MBOとは、マネジメント・バイアウト(Management Buyout)を略したもので、経営陣が自社の株式や事業部門を譲り受けるM&A手法です。
M&Aと言っても、外部に売却するのではなく、後継者に事業承継したり、一部の事業を独立させたりする場合に活用されます。後継者や独立企業の社長などの売却相手が買収資金を持っていない場合には、金融機関やファンドから買収資金を支援してもらうケースも少なくありません。上場企業が、長期的視点での経営を進めるために上場廃止する場合などでも使われる手法です。
なお、会社経営においてのMBOには、マネジメント手法としての「目標管理制度(Management By Objectives)」もあります。これらは略称が同じであるだけで、関係はありません。
MBOとLBOの違い
MBOと似た名前のM&A手法に「LBO」があります。LBOは、「買収企業の資産を担保にして金融機関などから借入をし、その資金で企業を買収するM&A」で、少ない自己資金で買収できる手法です。
MBOは「誰が買収するか」なのに対して、LBOは「買収資金をどうやって調達したか」を表しています。前述の通り、MBOでは買収資金を金融機関から融資してもらうケースもありますが、この場合は、「経営陣が買収するMBOでもあり、買収企業を担保に資金調達を行うLBOでもある」と言えます。
MBOとEBOの違い
MBOが「経営陣」が買収するのに対し、EBO(Employee Buyout)は「従業員」が自社を買収するものです。自社を買収することに変わりはなく、異なるのは「誰が買収するか」だけです。
なお、経営陣と従業員が一体となって自社を買収する場合は、MEBO(Management Employee Buyout)と呼ばれます。
MEBO(Management and Employee Buyout) – M&A用語
M&AにおけるMBOのメリット・デメリット
MBOのメリット・デメリットには次のようなものが挙げられます。
MBOのメリット
1.長期視点で迅速な意思決定ができる
MBOを実施することで、経営陣が自社株式の大半を保有することができます。所有と経営が一体化することで、株主から短期的な利益を求められることがなくなり、迅速かつ長期的視点での意思決定が可能です。今すぐ利益にはつながらないものの将来性ある分野に、経営資源を集中投資する判断もしやすくなると言えます。
2.従業員の理解が得られやすい
MBOを実施しても、株主が変わるだけで、現在の経営陣がそのまま会社のかじ取りを行います。会社の組織形態に変化はなく、従業員の雇用・待遇にも変化がないため、MBOに理解を得やすいと言えるでしょう。
3.買収リスクが減る
経営陣が自社株式の大半を握ることになるため、他社(他者)から買収されるリスクが低くなります。
4.後継者問題を解決できる
オーナー企業の経営者に親族内で後継者がおらず、自社の役員に後継者になってもらう場合、社長のポジションだけでなく株式も譲渡することで、完全な事業承継が可能です。ただ、後継者が買収資金を持っていない場合は、金融機関やファンドからの支援を受けることを検討しましょう。
MBOのデメリット
1.既存株主との対立が起きるリスクがある
MBOにあたっては、経営陣が既存株主から株式を買い取ります。その際、買い取り価格で折り合いがつかないと、買収がうまく進まない可能性があります。

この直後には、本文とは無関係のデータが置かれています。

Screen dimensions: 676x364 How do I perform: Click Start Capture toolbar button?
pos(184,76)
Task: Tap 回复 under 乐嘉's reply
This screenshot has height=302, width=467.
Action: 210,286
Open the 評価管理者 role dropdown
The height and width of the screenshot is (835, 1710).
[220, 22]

「ただ安く買い取りたい」と考えてしまわず、適正な株価設定をすることが大切です。
2.経営体制が安定することの副作用がある
経営陣が自社株式を保有することで経営体制が安定するメリットが、逆にデメリットになってしまう可能性があります。本来、株主は経営陣を監視する立場ですから、経営陣がふさわしくないと感じた場合には、新しい経営者を連れてくる権利があります。

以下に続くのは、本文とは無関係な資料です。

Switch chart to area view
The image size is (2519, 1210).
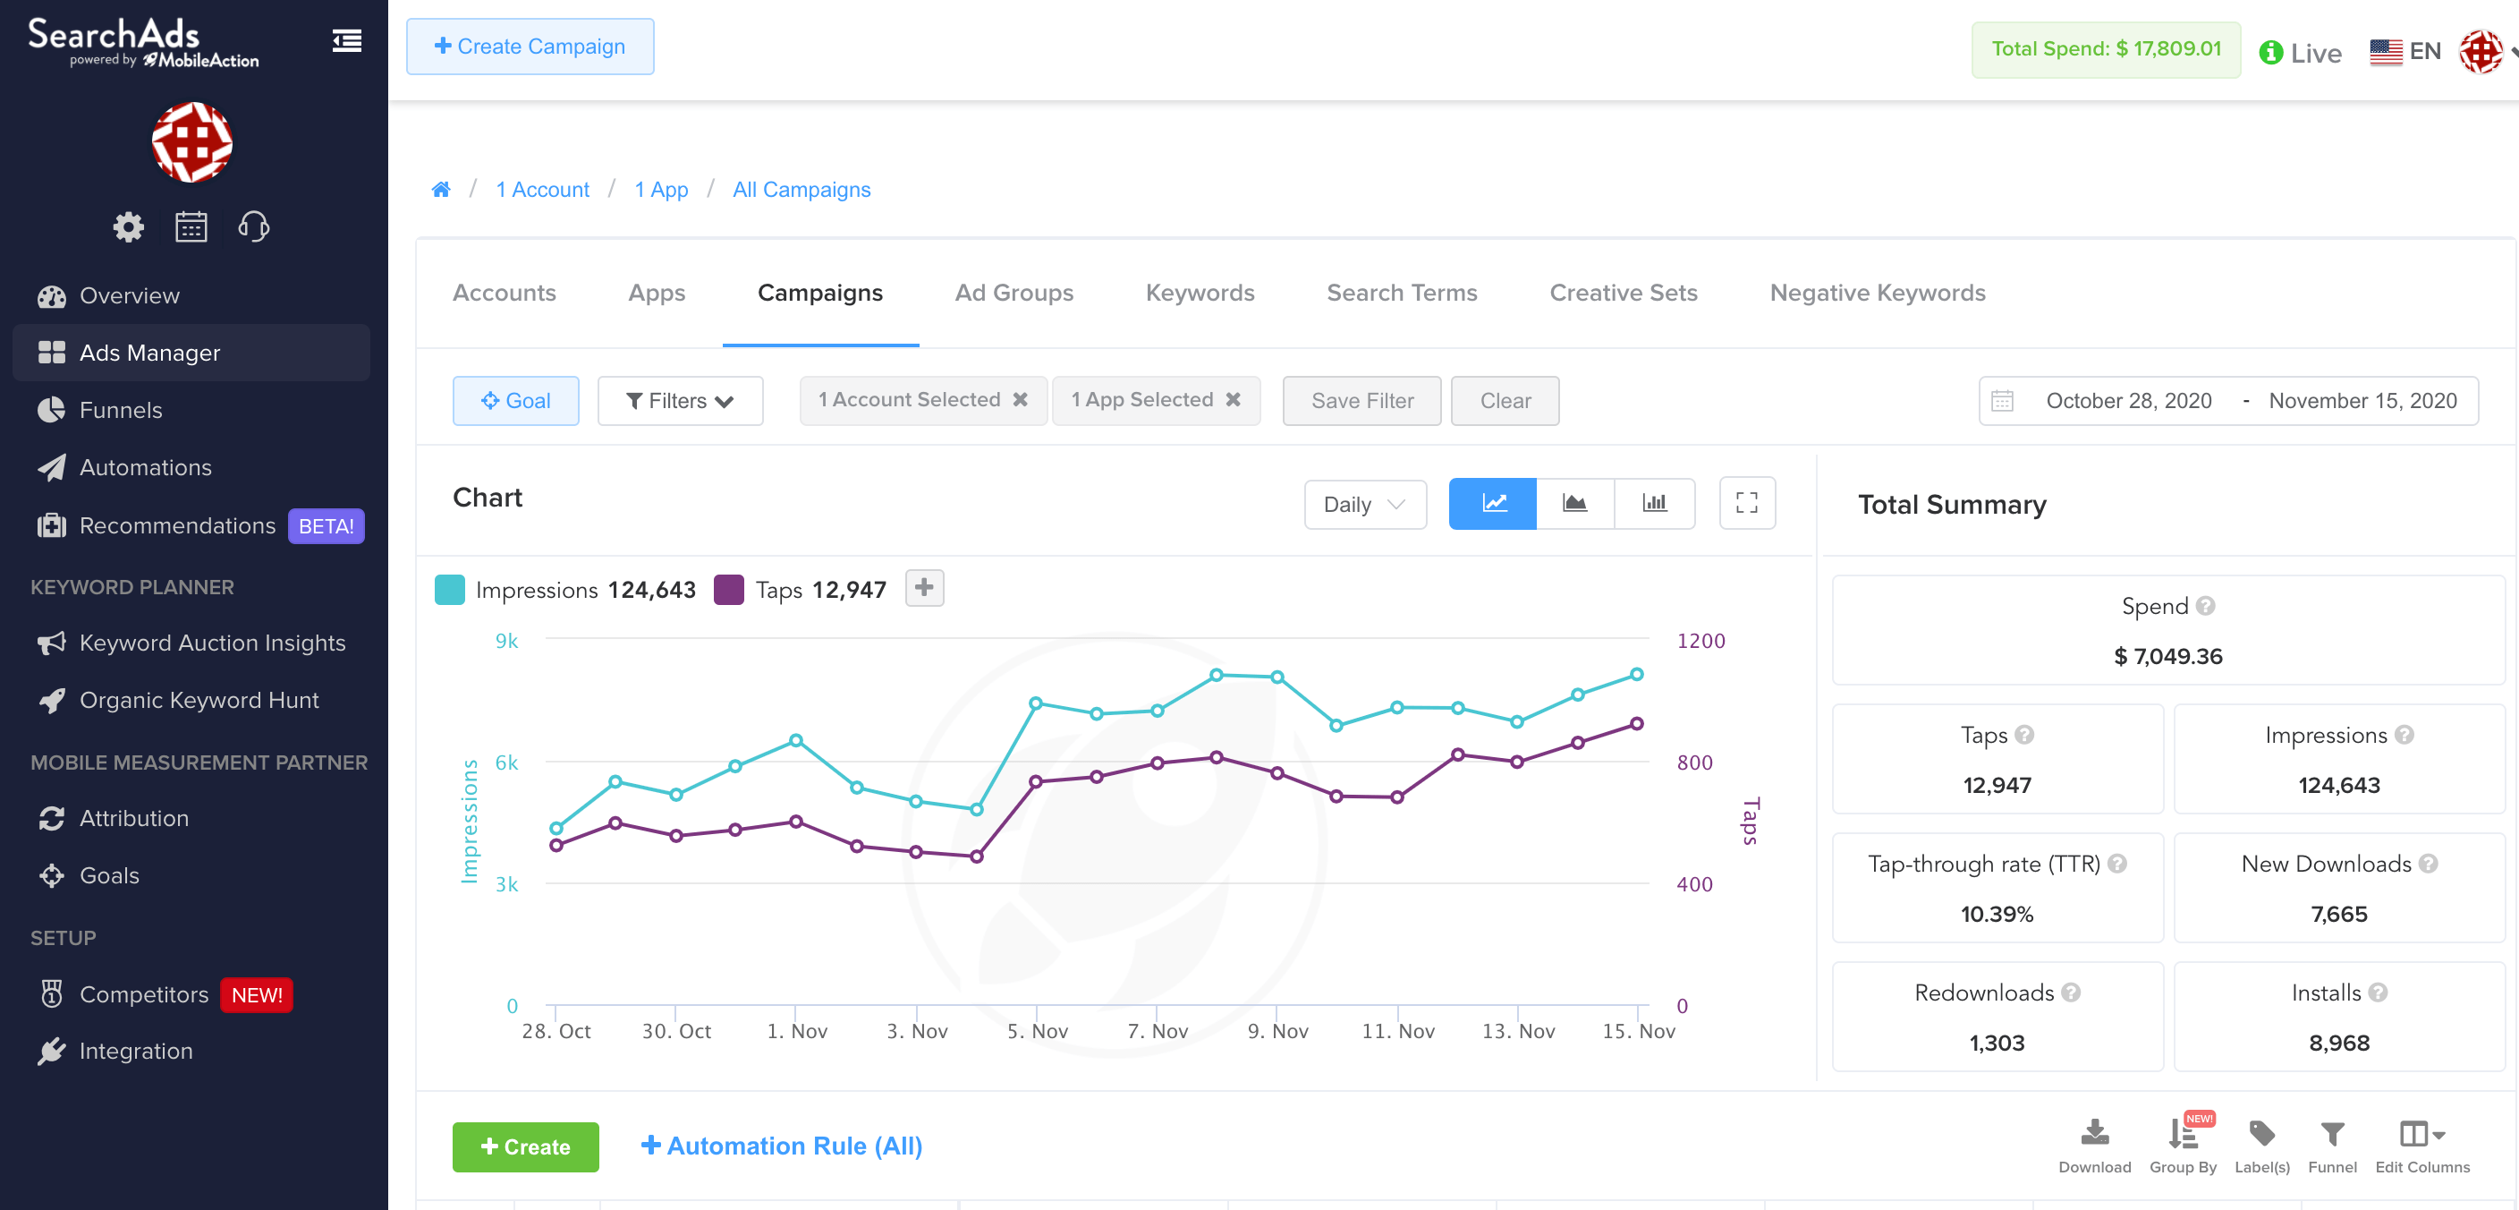click(1574, 503)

しかし、経営陣が大株主でもあるため、その監視が効きません。現経営陣の経営が変化しないことで、市場のスピーディーな変化についていけなくなるリスクがあります。
3.MBOにあたって資金調達した場合のリスク
金融機関やファンドから資金調達してMBOを行った場合のリスクです。この場合、融資や出資にあたって、早期返済やファンドの持分買取請求などが要求できる条項がつけられることもあります。経営がうまくいかず、その条項をクリアするために、目先の利益を追求せざるを得なくなってしまう可能性もあります。
MBOの進め方・手順
MBOを進める手順は、次のようになります。
1.経営陣の意向確認
はじめに株式を買い取る側である経営陣の意向確認をしましょう。現社長が自らMBOする場合は必要ありませんが、オーナー社長が役員にMBOをしてもらいたい場合は、多額の買収資金の準備が必要なため、事前の意向確認が欠かせません。
2.株価算定・既存株主との交渉
自社の適正な企業価値・株価を算定し、既存株主との株式買取交渉をします。対立を未然に防ぐため、M&Aのアドバイスをしている会社に依頼するなどして、客観的で適正な価格を定めましょう。
3.新会社の設立(一部事業を切り出す場合)
一部事業を切り出す場合は、新会社を設立しなければなりません。子会社を独立させてそれを買収させる方法と、経営陣が新会社を設立してその会社に事業譲渡する方法があります。
4.買収資金の調達をして、買収手続きをする
ここまで準備が整ったら、経営陣が買収資金を調達します。自己資金で準備できない場合は金融機関などから資金調達して、MBOを進めます。
おわりに
MBOは、経営陣が自社の株式を譲り受けるM&A手法で、M&Aの後も経営体制が変わらず、現場を混乱させることなく進められます。そのため、事業承継にも活用されることが増えてきています。
とはいえ、既存株主との関係や資金調達面を考えると、慎重に時間をかけて進めていくことが大切です。M&A仲介業者などの専門家からアドバイスを受けながら、着実に手続きを進めるようにしましょう。